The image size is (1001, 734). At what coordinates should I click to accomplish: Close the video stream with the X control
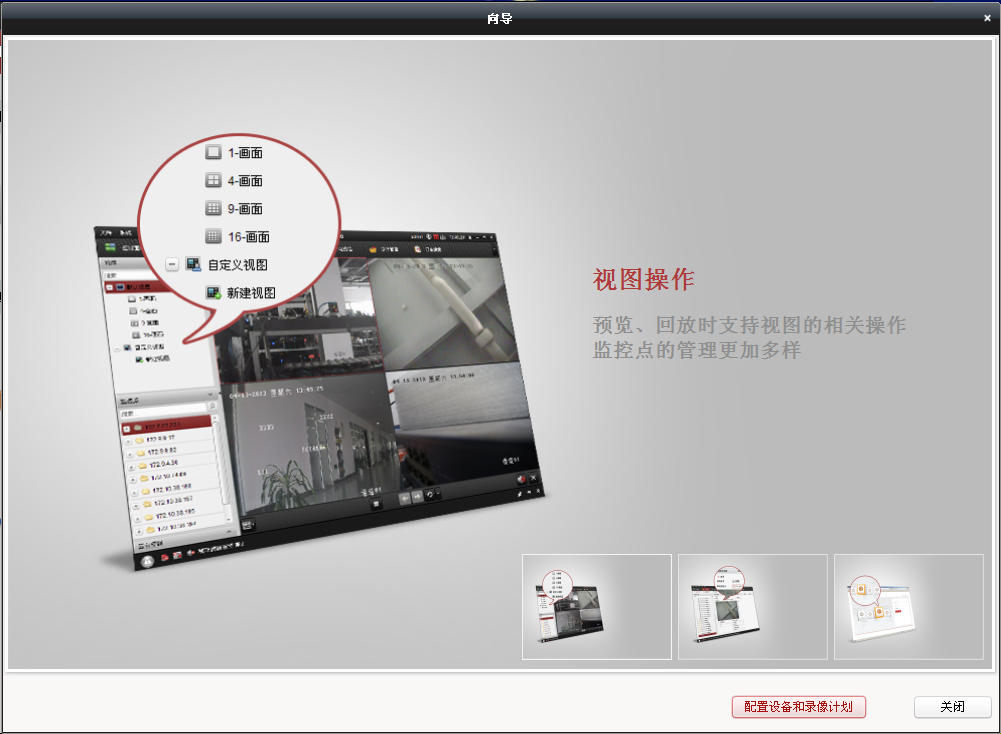533,478
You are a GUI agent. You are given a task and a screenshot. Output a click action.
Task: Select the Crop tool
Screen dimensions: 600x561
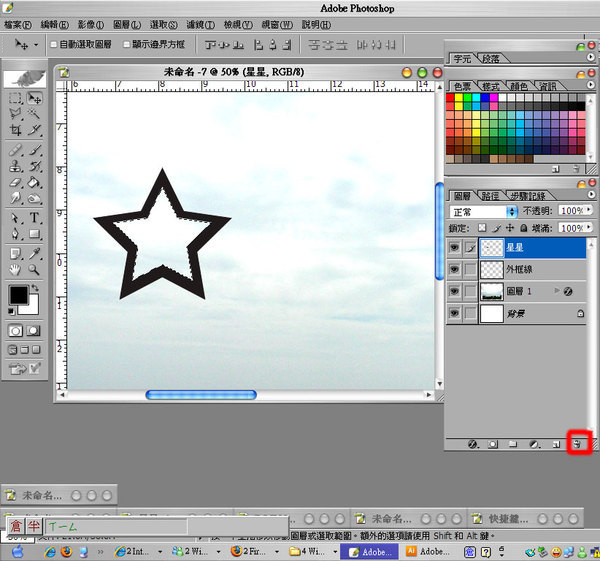coord(16,131)
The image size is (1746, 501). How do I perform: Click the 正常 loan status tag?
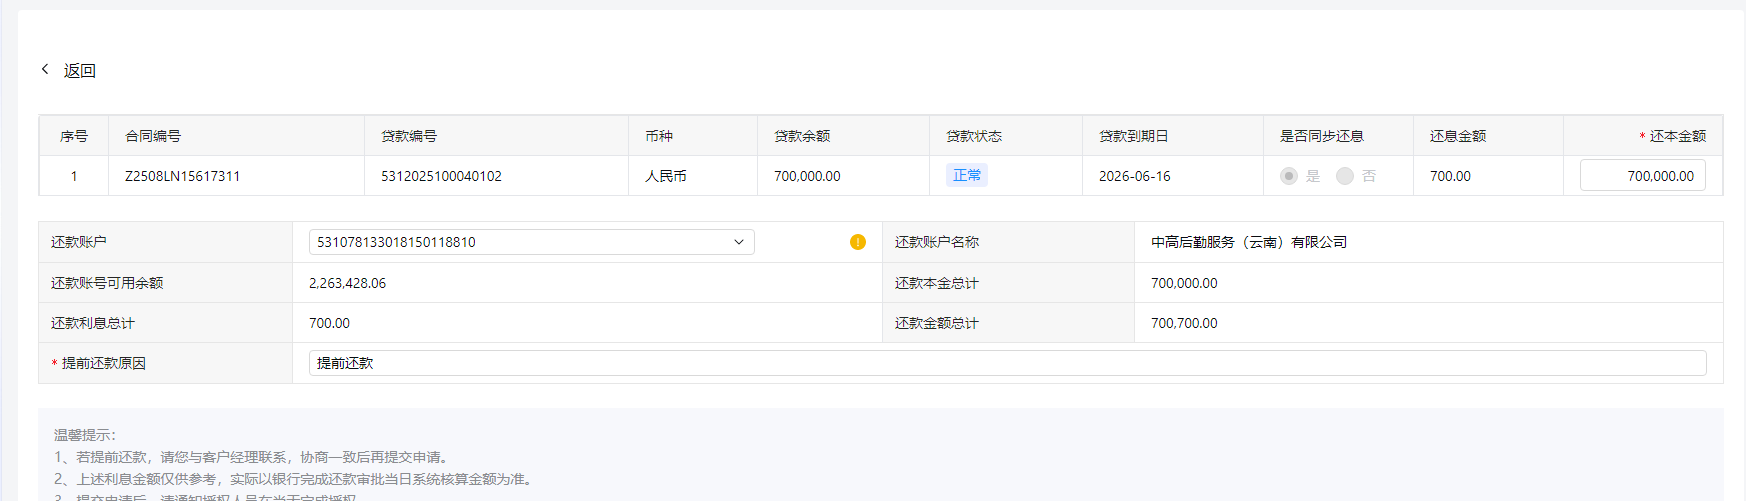(967, 175)
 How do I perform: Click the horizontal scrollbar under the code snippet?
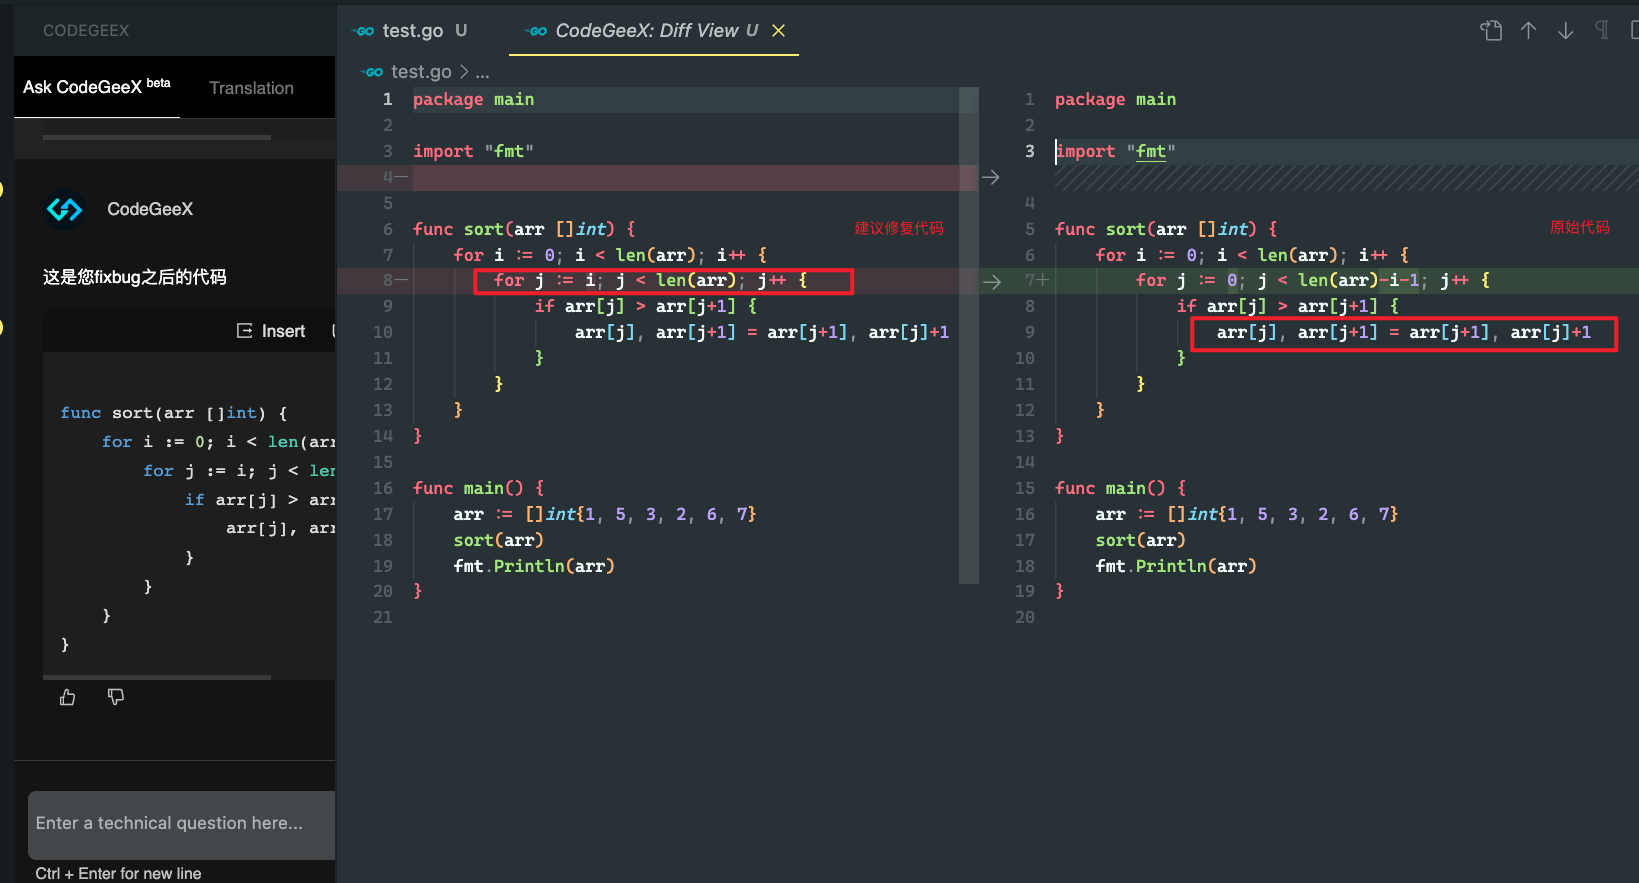coord(157,677)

* * *

All records should be output exactly, with the pictures left out.

The image size is (1001, 734). At what coordinates should I click to accomplish: Close the video stream with the X control
533,478
You are a GUI agent. You are given a task and a screenshot. Output a click action.
Task: Select the Crop tool
Screen dimensions: 600x561
coord(16,131)
The image size is (1746, 501). How do I perform: Click the 正常 loan status tag?
(967, 175)
 How do I perform: Click the horizontal scrollbar under the code snippet?
coord(157,677)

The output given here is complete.